NORMAN, Okla. — An Oklahoma judge on Monday found Johnson & Johnson and its subsidiaries helped fuel the state’s opioid crisis and ordered the consumer products giant to pay $572 million to clean up the problem.
Cleveland County District Judge Thad Balkman’s ruling followed the first state opioid case to make it to trial and could help shape negotiations over roughly 1,500 similar lawsuits filed by state, local and tribal governments consolidated before a federal judge in Ohio.
“The opioid crisis has ravaged the state of Oklahoma,” Balkman said before announcing the verdict. “It must be abated immediately.”
The companies are expected to appeal the ruling to the Oklahoma Supreme Court.
Before Oklahoma’s trial began May 28, Oklahoma reached settlements with two other defendant groups — a $270 million deal with OxyContin-maker Purdue Pharma and an $85 million settlement with Israeli-owned Teva Pharmaceutical Industries Ltd.

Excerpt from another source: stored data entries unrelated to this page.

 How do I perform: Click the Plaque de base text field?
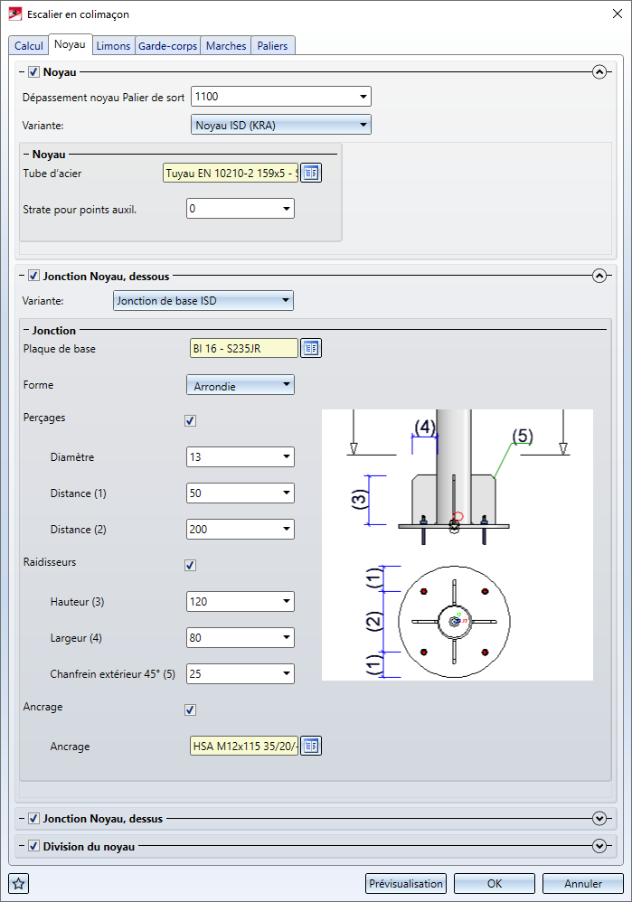click(242, 348)
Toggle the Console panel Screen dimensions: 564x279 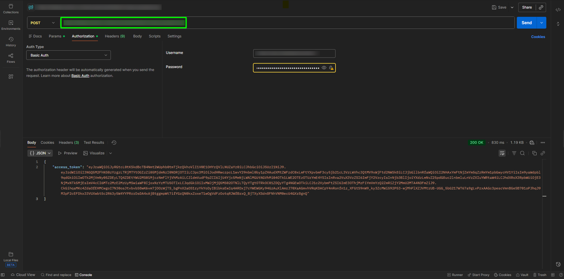pyautogui.click(x=84, y=275)
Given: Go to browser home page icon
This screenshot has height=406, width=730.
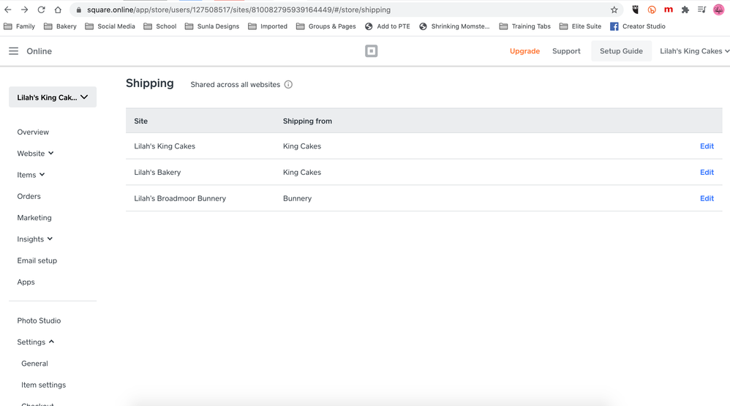Looking at the screenshot, I should (58, 10).
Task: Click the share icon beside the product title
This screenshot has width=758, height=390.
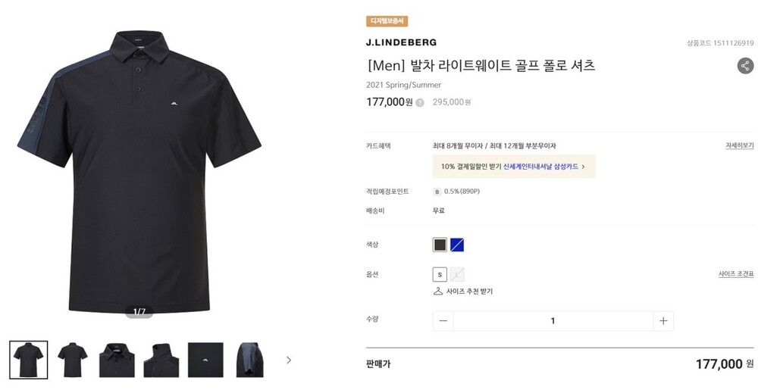Action: (745, 66)
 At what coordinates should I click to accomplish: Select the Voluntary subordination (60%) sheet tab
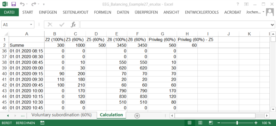point(61,115)
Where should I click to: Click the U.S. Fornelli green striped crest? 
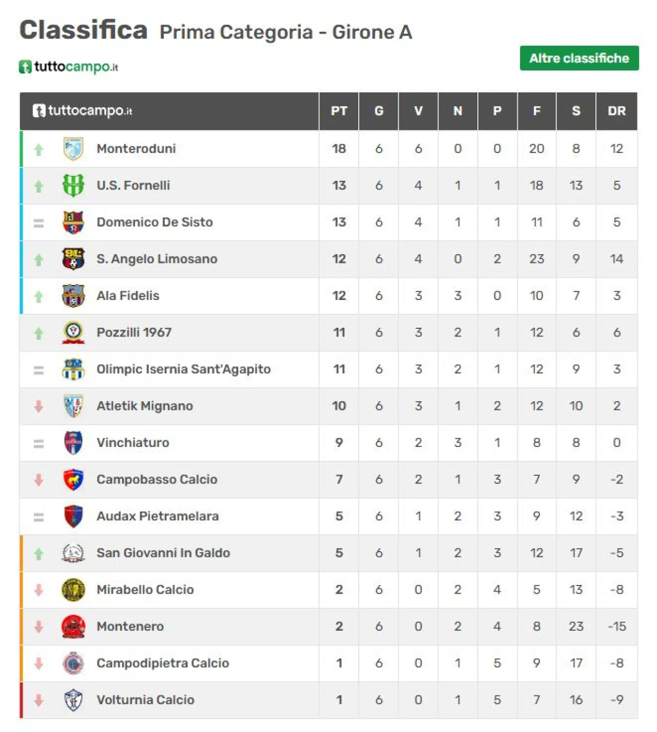[73, 185]
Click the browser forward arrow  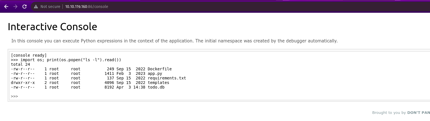point(15,6)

Oklahoma argued the companies and their subsidiaries created a public nuisance by launching an aggressive and misleading marketing campaign that overstated how effective the drugs were for treating chronic pain and understated the risk of addiction. Oklahoma Attorney General Mike Hunter says opioid overdoses killed 4,653 people in the state from 2007 to 2017.
Mike Hunter has called Johnson & Johnson a “kingpin” company that was motivated by greed. He specifically pointed to two former Johnson & Johnson subsidiaries, Noramco and Tasmanian Alkaloids, which produced much of the raw opium used by other manufacturers to produce the drugs.
“They’ve been the principal origin for the active pharmaceutical ingredient in prescription opioids in the country for the last two decades,” Hunter said after the trial ended July 15. “It is one of the most important elements of causation with regard to why the defendants … are responsible for the epidemic in the country and in Oklahoma.”
Attorneys for the company have maintained they were part of a lawful and heavily regulated industry subject to strict federal oversight, including the U.S. Drug Enforcement Agency and the Food and Drug Administration, during every step of the supply chain. Lead attorney Larry Ottaway said during closing arguments that opioid drugs serve a critical health need — to address chronic pain that affects thousands of Oklahomans every day.
“This problem of untreated chronic pain afflicts people here in Oklahoma,” Ottaway said.
Oklahoma pursued the case under the state’s public nuisance statute and presented the judge with a plan to abate the crisis that would cost between $12.6 billion for 20 years and $17.5 billion over 30 years. Attorneys for Johnson & Johnson have said that estimate is wildly inflated.